### Assignment
Could you transcribe every entry exactly, leaving nothing out?

### Information

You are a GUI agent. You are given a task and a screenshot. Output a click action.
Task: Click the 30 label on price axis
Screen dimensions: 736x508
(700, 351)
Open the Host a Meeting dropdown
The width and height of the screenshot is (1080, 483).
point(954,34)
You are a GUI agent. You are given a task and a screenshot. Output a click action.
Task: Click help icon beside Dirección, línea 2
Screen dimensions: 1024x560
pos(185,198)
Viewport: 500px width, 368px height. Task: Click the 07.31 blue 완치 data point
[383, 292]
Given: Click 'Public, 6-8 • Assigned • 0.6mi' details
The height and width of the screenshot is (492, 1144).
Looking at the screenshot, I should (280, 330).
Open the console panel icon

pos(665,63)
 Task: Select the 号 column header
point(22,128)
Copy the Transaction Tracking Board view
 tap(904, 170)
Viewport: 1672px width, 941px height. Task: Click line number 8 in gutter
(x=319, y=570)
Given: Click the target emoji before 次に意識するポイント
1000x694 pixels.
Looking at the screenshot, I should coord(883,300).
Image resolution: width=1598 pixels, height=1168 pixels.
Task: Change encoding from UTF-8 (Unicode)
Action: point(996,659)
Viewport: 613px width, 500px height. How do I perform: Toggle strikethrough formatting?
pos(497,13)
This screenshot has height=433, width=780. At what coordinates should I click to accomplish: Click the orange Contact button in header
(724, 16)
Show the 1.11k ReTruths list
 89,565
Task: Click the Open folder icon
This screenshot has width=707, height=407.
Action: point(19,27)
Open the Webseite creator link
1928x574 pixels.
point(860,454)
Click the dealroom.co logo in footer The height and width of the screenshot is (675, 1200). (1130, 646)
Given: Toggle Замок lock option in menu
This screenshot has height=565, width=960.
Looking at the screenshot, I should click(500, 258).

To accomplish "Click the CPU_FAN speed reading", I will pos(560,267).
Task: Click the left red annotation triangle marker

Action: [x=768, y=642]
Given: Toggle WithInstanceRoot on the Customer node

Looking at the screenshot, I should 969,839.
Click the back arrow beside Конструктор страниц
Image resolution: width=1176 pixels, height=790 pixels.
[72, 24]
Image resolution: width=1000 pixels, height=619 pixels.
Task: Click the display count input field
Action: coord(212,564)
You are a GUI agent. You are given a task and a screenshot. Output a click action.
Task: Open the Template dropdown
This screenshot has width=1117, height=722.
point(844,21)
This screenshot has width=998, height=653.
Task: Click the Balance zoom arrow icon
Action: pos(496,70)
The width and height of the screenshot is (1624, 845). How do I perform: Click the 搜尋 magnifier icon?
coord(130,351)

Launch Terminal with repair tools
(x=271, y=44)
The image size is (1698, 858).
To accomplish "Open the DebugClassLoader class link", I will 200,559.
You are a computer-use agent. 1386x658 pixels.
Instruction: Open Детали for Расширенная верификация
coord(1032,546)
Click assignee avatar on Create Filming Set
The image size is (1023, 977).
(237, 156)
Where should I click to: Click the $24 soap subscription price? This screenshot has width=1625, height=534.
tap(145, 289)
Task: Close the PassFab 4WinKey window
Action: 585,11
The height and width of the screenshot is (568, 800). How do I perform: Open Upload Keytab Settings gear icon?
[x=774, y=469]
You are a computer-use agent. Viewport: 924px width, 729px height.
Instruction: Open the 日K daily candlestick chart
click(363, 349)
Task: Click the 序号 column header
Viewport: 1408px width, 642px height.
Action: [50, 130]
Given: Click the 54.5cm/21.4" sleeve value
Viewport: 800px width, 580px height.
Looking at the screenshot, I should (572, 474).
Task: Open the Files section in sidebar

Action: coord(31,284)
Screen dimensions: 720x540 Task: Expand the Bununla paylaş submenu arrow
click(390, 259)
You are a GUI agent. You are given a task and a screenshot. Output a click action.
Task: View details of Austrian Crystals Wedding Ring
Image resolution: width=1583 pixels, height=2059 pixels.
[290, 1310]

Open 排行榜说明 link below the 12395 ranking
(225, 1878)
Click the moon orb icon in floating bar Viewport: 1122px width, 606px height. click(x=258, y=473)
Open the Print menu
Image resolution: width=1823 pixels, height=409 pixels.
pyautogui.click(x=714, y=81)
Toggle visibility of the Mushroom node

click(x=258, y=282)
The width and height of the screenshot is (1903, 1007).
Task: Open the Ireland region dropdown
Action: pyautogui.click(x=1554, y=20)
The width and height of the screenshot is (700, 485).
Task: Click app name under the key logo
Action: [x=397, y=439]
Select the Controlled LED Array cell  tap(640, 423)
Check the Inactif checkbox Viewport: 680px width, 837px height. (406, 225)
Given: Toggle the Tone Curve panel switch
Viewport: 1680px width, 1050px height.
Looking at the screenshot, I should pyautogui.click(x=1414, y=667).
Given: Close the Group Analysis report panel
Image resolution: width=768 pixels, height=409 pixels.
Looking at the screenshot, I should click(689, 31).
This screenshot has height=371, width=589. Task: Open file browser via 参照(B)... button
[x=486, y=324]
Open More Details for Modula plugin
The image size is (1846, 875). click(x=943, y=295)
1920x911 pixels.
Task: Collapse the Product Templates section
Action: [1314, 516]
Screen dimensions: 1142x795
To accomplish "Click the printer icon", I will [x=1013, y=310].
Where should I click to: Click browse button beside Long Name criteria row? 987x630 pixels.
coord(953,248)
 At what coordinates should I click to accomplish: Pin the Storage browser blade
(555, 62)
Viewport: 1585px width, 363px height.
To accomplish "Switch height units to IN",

### Worked solution
You are a GUI agent. You are given a task and a screenshot. Output a click action.
Task: Click the 30 label on price axis
Screen dimensions: 736x508
(700, 351)
Open the Host a Meeting dropdown
The width and height of the screenshot is (1080, 483).
point(954,34)
You are a GUI agent. You are given a task and a screenshot. Output a click action.
Task: Click help icon beside Dirección, línea 2
Screen dimensions: 1024x560
pos(185,198)
Viewport: 500px width, 368px height. Task: Click the 07.31 blue 완치 data point
[383, 292]
Given: Click 'Public, 6-8 • Assigned • 0.6mi' details
The height and width of the screenshot is (492, 1144).
Looking at the screenshot, I should (280, 330).
Open the console panel icon

pos(665,63)
 Task: Select the 号 column header
point(22,128)
Copy the Transaction Tracking Board view
 tap(904, 170)
Viewport: 1672px width, 941px height. Task: Click line number 8 in gutter
(x=319, y=570)
Given: Click the target emoji before 次に意識するポイント
1000x694 pixels.
Looking at the screenshot, I should coord(883,300).
Image resolution: width=1598 pixels, height=1168 pixels.
Task: Change encoding from UTF-8 (Unicode)
Action: point(996,659)
Viewport: 613px width, 500px height. How do I perform: Toggle strikethrough formatting?
pos(497,13)
This screenshot has height=433, width=780. At what coordinates should I click to accomplish: Click the orange Contact button in header
(724, 16)
Show the 1.11k ReTruths list
 89,565
Task: Click the Open folder icon
This screenshot has width=707, height=407.
Action: point(19,27)
Open the Webseite creator link
1928x574 pixels.
point(860,454)
Click the dealroom.co logo in footer The height and width of the screenshot is (675, 1200). (1130, 646)
Given: Toggle Замок lock option in menu
This screenshot has height=565, width=960.
Looking at the screenshot, I should click(500, 258).

To accomplish "Click the CPU_FAN speed reading", I will pos(560,267).
Task: Click the left red annotation triangle marker

Action: [x=768, y=642]
Given: Toggle WithInstanceRoot on the Customer node

Looking at the screenshot, I should 969,839.
Click the back arrow beside Конструктор страниц
Image resolution: width=1176 pixels, height=790 pixels.
[72, 24]
Image resolution: width=1000 pixels, height=619 pixels.
Task: Click the display count input field
Action: coord(212,564)
You are a GUI agent. You are given a task and a screenshot. Output a click action.
Task: Open the Template dropdown
This screenshot has width=1117, height=722.
point(844,21)
This screenshot has width=998, height=653.
Task: Click the Balance zoom arrow icon
Action: pos(496,70)
The width and height of the screenshot is (1624, 845). How do I perform: Click the 搜尋 magnifier icon?
coord(130,351)

Launch Terminal with repair tools
(x=271, y=44)
The image size is (1698, 858).
To accomplish "Open the DebugClassLoader class link", I will 200,559.
You are a computer-use agent. 1386x658 pixels.
Instruction: Open Детали for Расширенная верификация
coord(1032,546)
Click assignee avatar on Create Filming Set
The image size is (1023, 977).
(237, 156)
Where should I click to: Click the $24 soap subscription price? This screenshot has width=1625, height=534.
tap(145, 289)
Task: Close the PassFab 4WinKey window
Action: 585,11
The height and width of the screenshot is (568, 800). How do I perform: Open Upload Keytab Settings gear icon?
[x=774, y=469]
You are a computer-use agent. Viewport: 924px width, 729px height.
Instruction: Open the 日K daily candlestick chart
click(363, 349)
Task: Click the 序号 column header
Viewport: 1408px width, 642px height.
Action: [50, 130]
Given: Click the 54.5cm/21.4" sleeve value
Viewport: 800px width, 580px height.
Looking at the screenshot, I should (572, 474).
Task: Open the Files section in sidebar

Action: coord(31,284)
Screen dimensions: 720x540 Task: Expand the Bununla paylaş submenu arrow
click(390, 259)
You are a GUI agent. You are given a task and a screenshot. Output a click action.
Task: View details of Austrian Crystals Wedding Ring
Image resolution: width=1583 pixels, height=2059 pixels.
[290, 1310]

Open 排行榜说明 link below the 12395 ranking
(225, 1878)
Click the moon orb icon in floating bar Viewport: 1122px width, 606px height. click(x=258, y=473)
Open the Print menu
Image resolution: width=1823 pixels, height=409 pixels.
pyautogui.click(x=714, y=81)
Toggle visibility of the Mushroom node

click(x=258, y=282)
The width and height of the screenshot is (1903, 1007).
Task: Open the Ireland region dropdown
Action: pyautogui.click(x=1554, y=20)
The width and height of the screenshot is (700, 485).
Task: Click app name under the key logo
Action: [x=397, y=439]
Select the Controlled LED Array cell  tap(640, 423)
Check the Inactif checkbox Viewport: 680px width, 837px height. (406, 225)
Given: Toggle the Tone Curve panel switch
Viewport: 1680px width, 1050px height.
Looking at the screenshot, I should pyautogui.click(x=1414, y=667).
Given: Close the Group Analysis report panel
Image resolution: width=768 pixels, height=409 pixels.
Looking at the screenshot, I should click(689, 31).
This screenshot has height=371, width=589. Task: Open file browser via 参照(B)... button
[x=486, y=324]
Open More Details for Modula plugin
The image size is (1846, 875). click(x=943, y=295)
1920x911 pixels.
Task: Collapse the Product Templates section
Action: [1314, 516]
Screen dimensions: 1142x795
To accomplish "Click the printer icon", I will [x=1013, y=310].
Where should I click to: Click browse button beside Long Name criteria row? 987x630 pixels.
coord(953,248)
 At what coordinates should I click to accomplish: Pin the Storage browser blade
(555, 62)
Viewport: 1585px width, 363px height.
To accomplish "Switch height units to IN",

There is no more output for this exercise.